The United States and Russia, which both have felt the sting of terrorism, plan to exchange views and strengthen cooperation in countering it during talks this week in Moscow.

Deputy Secretary of State Richard Armitage will head the U.S. delegation, which departs Tuesday for the Russian capital and continues on to Kazakhstan.

Armitage plans to thank Kazak leaders in Astana for contributing troops to the U.S.-led coalition in Iraq, the State Department said in announcing Armitage's trip.

Russian forces have been fighting Chechen rebels for much of the last decade.

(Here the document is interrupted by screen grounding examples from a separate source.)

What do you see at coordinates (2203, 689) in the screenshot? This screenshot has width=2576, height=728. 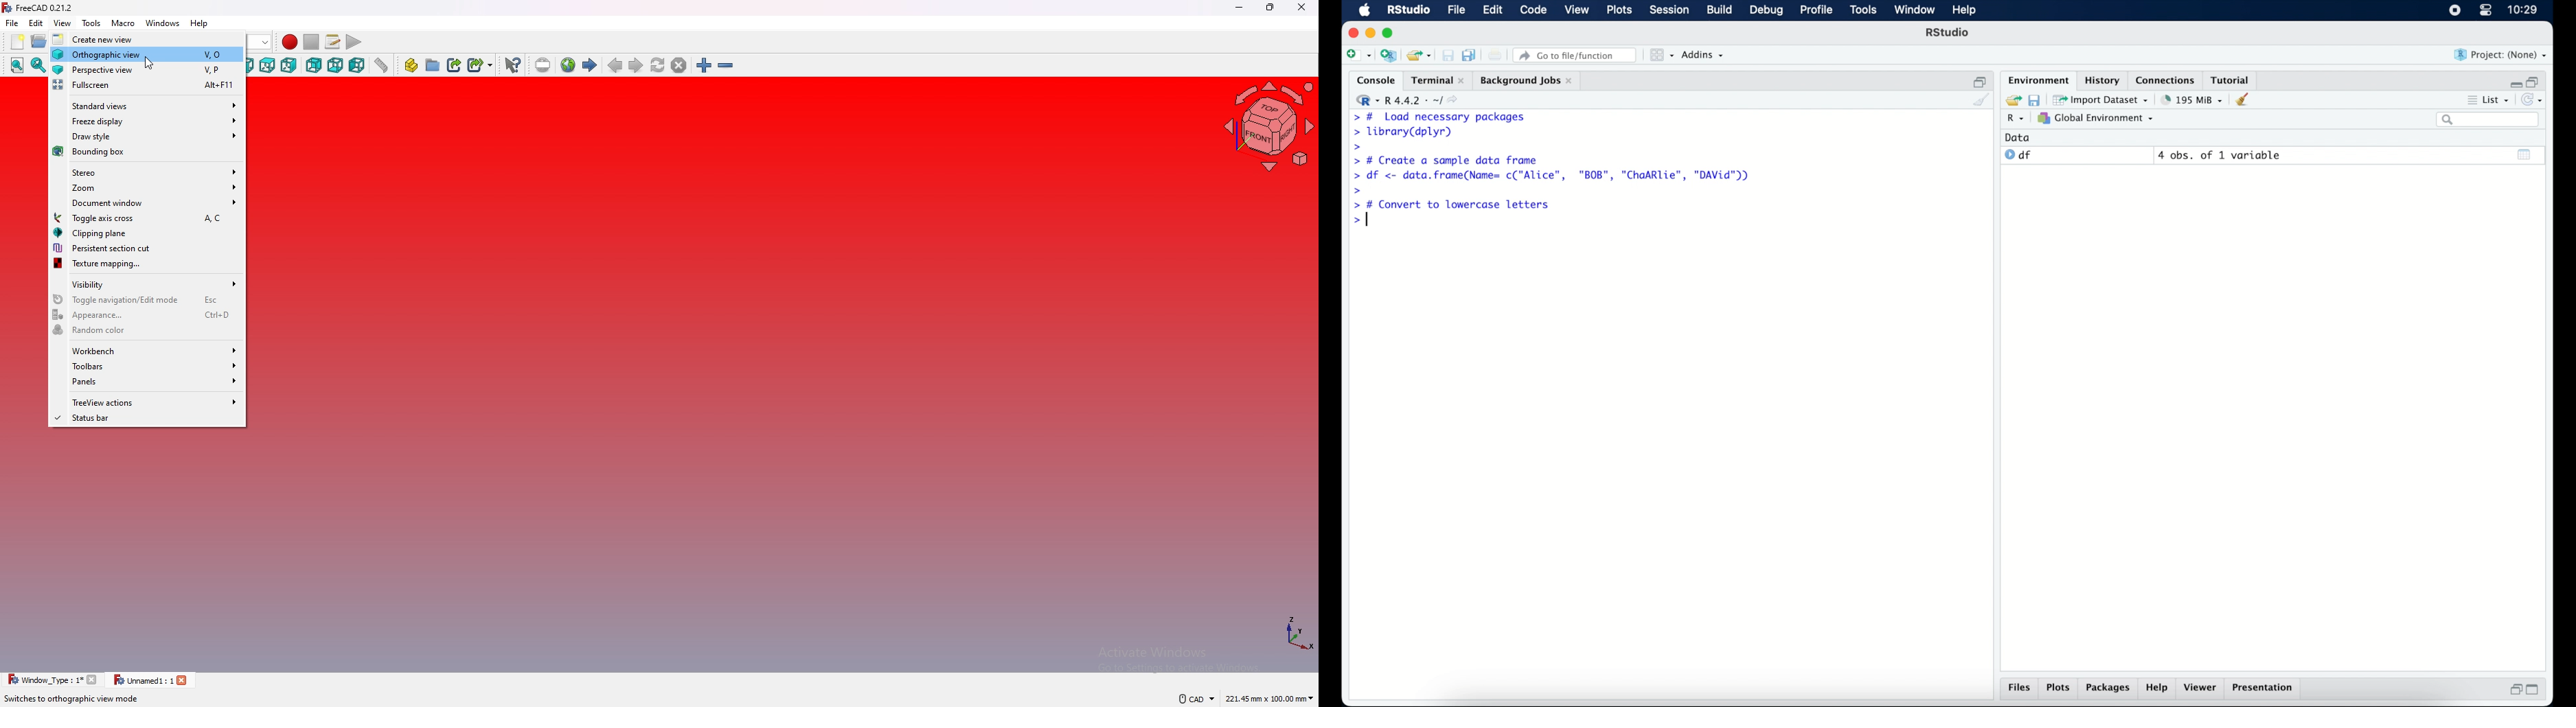 I see `viewer` at bounding box center [2203, 689].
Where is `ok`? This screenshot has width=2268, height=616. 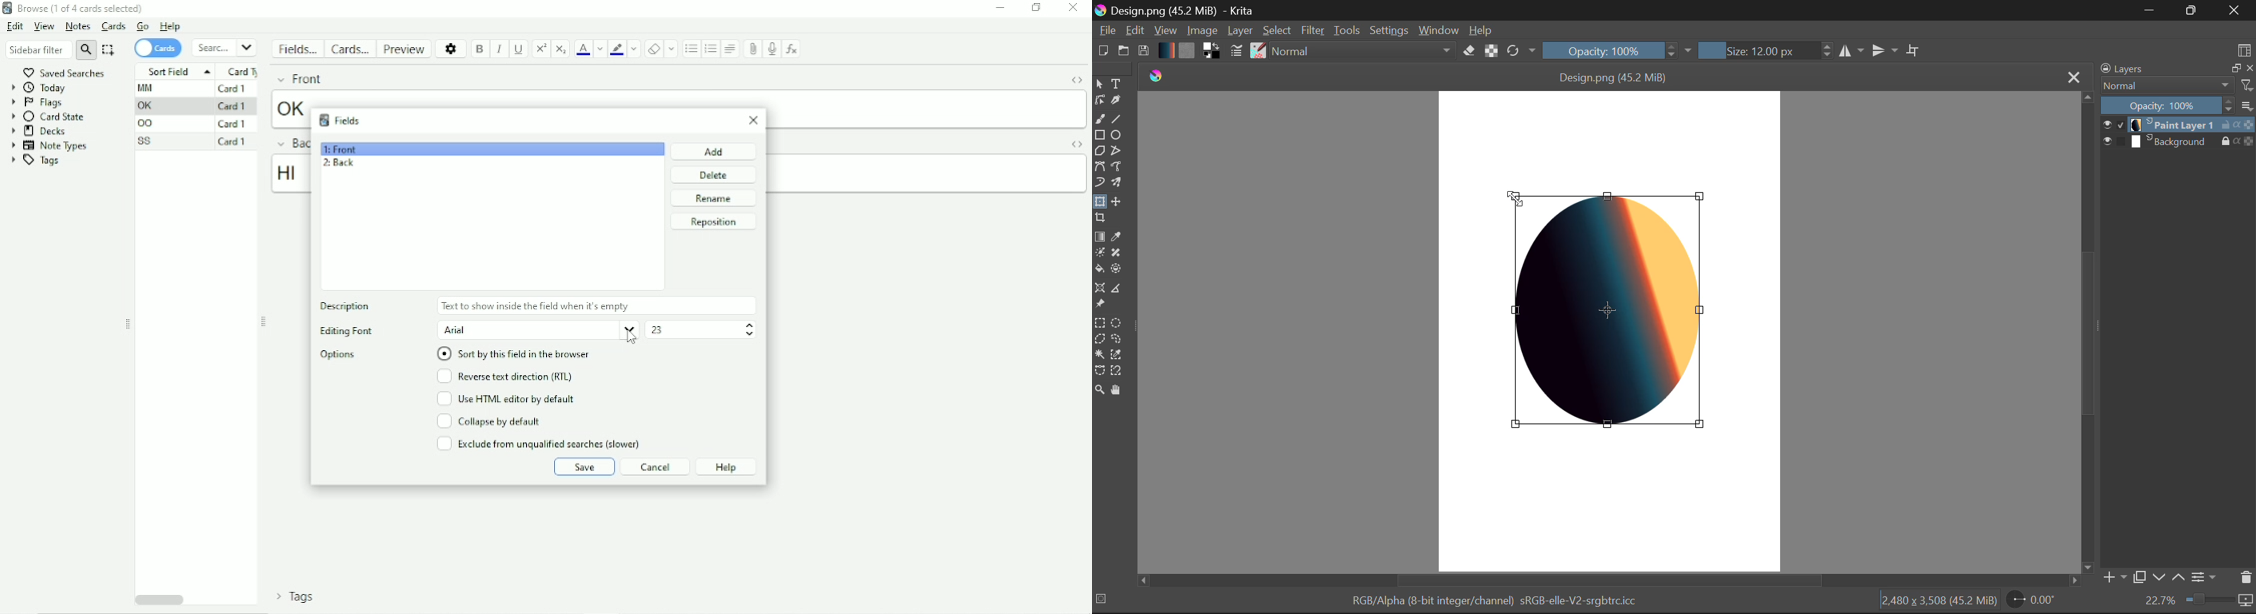 ok is located at coordinates (288, 108).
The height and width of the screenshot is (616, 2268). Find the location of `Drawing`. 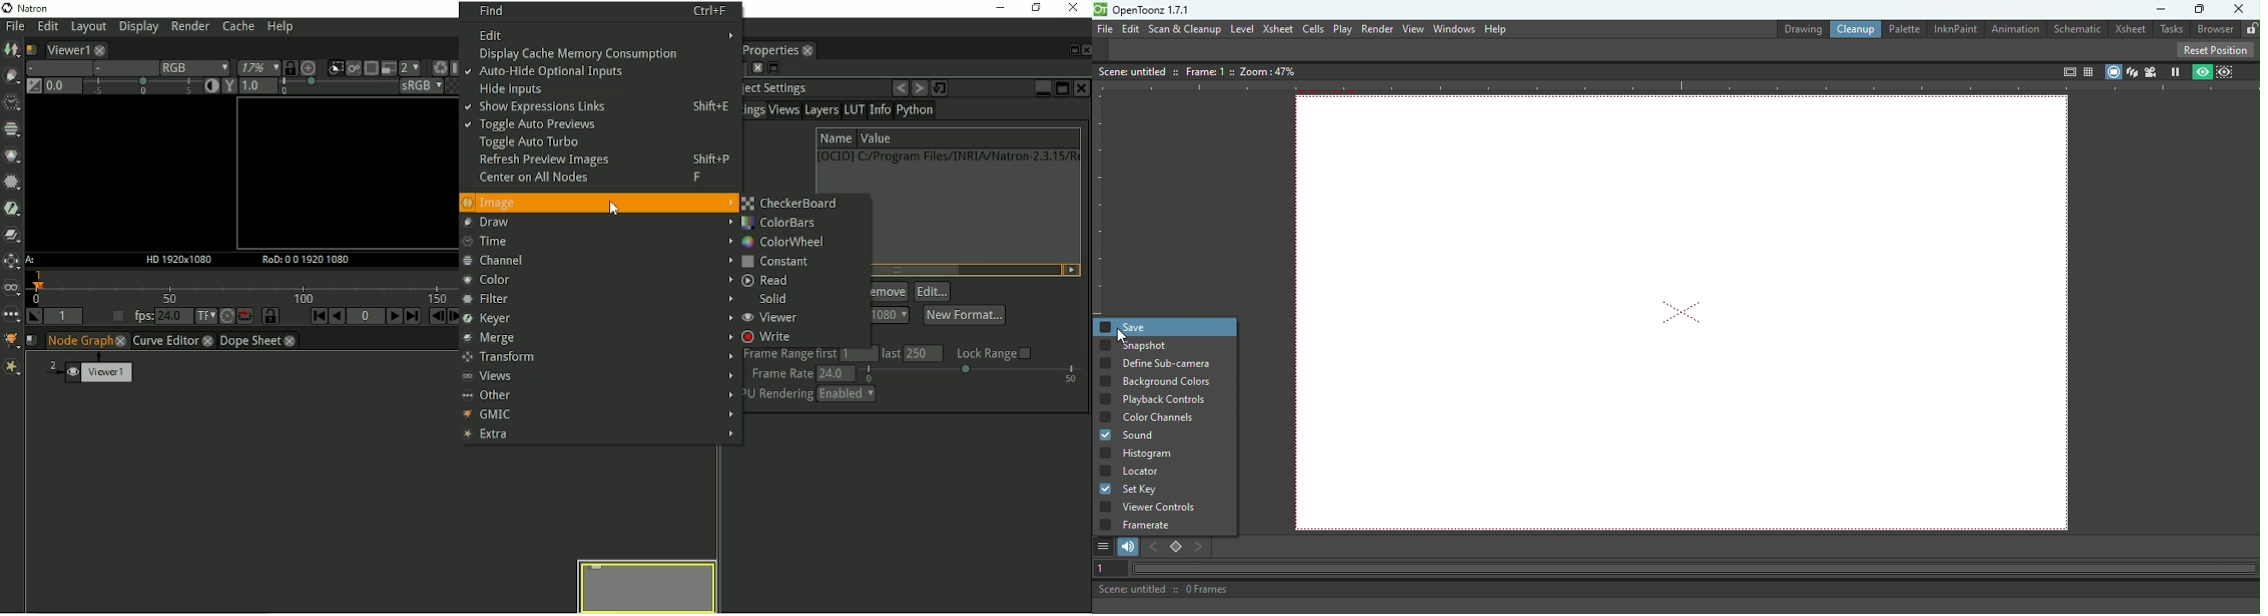

Drawing is located at coordinates (1793, 27).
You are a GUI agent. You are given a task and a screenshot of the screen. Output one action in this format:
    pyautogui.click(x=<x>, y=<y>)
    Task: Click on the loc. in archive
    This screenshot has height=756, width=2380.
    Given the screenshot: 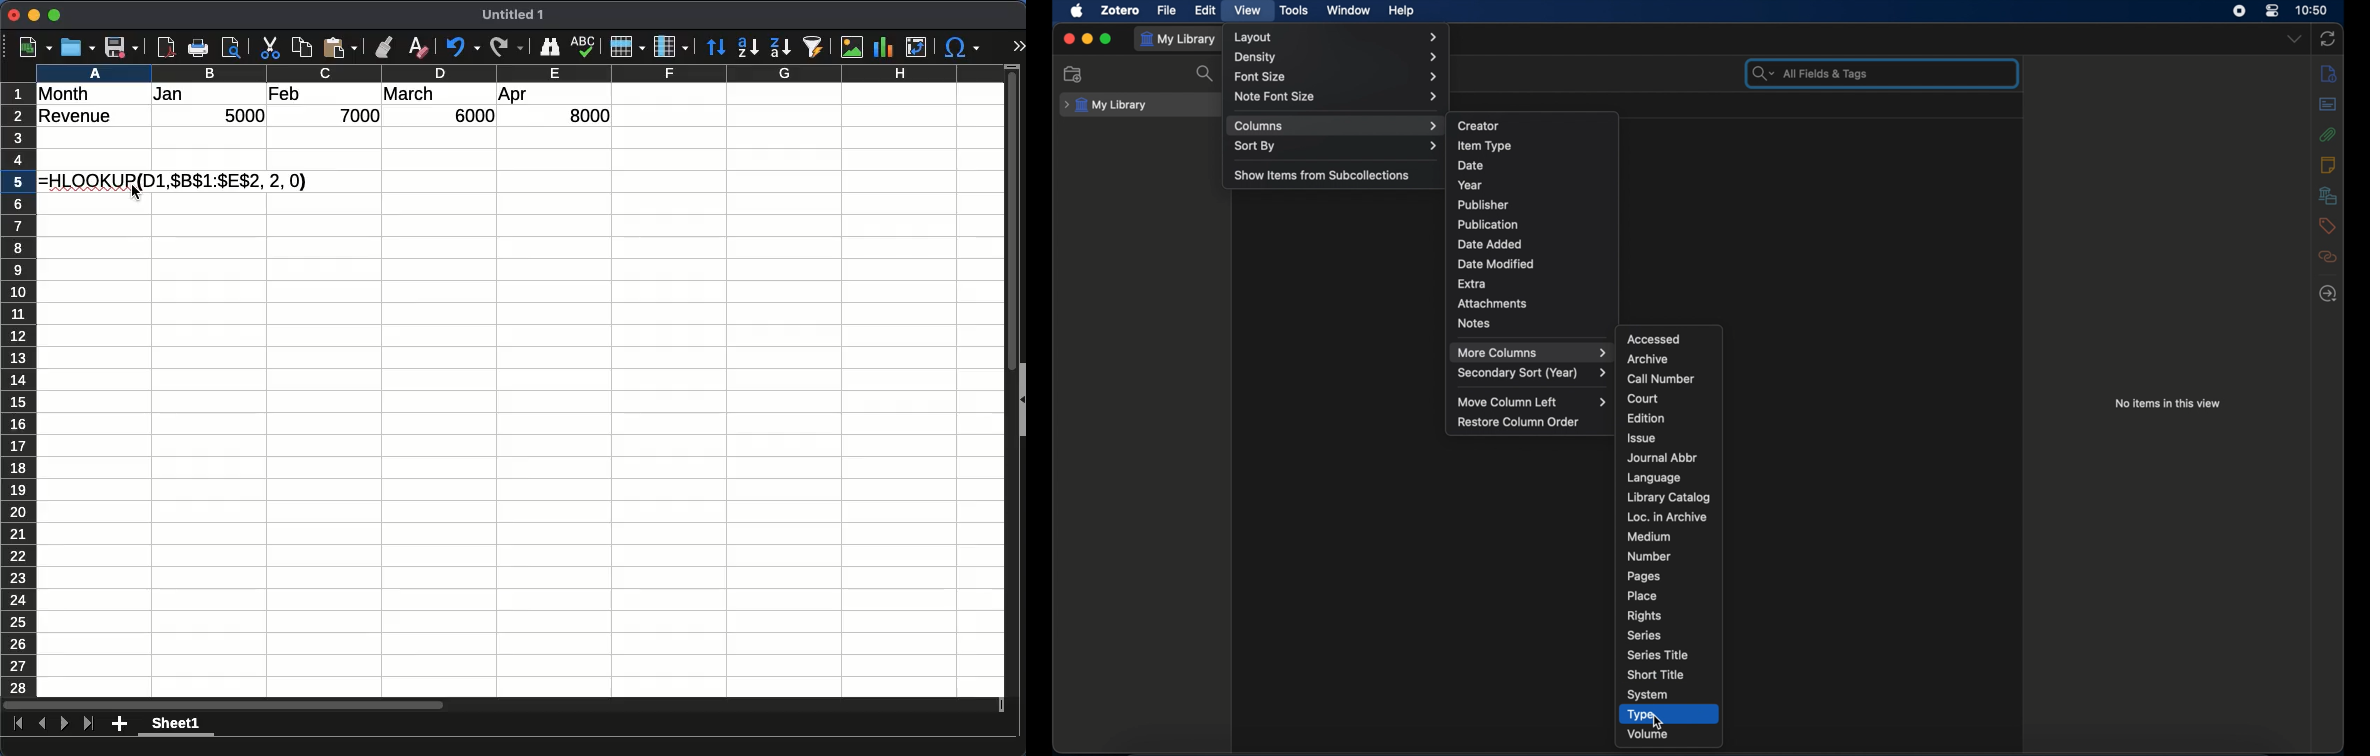 What is the action you would take?
    pyautogui.click(x=1669, y=517)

Russian President Vladimir Putin calls them terrorists and refuses to negotiate over their separatist demands.

But on Monday, the Kremlin-backed president of Chechnya, Alu Alkhanov, said he was open to negotiations with rebel leaders provided they could ensure their followers make good on any commitments made in peace talks.

The Bush administration, while sympathetic to Russia's struggle, especially after the 9-11 attacks on the United States, has counseled Moscow to talk to rebel leaders.

Putin, meanwhile, injected himself into the U.S. presidential campaign last week without actually backing President Bush or Sen. John Kerry.

He said terrorists in Iraq had as their goal derailing Bush's chances for re-election. And, he said, "if they achieve that goal, then that will give international terrorism a new impulse and extra power."

In the talks in Moscow, Russian Deputy Foreign Minister Sergei Kislyak will co-chair with Armitage meetings of a joint group that looks for ways to counter terror.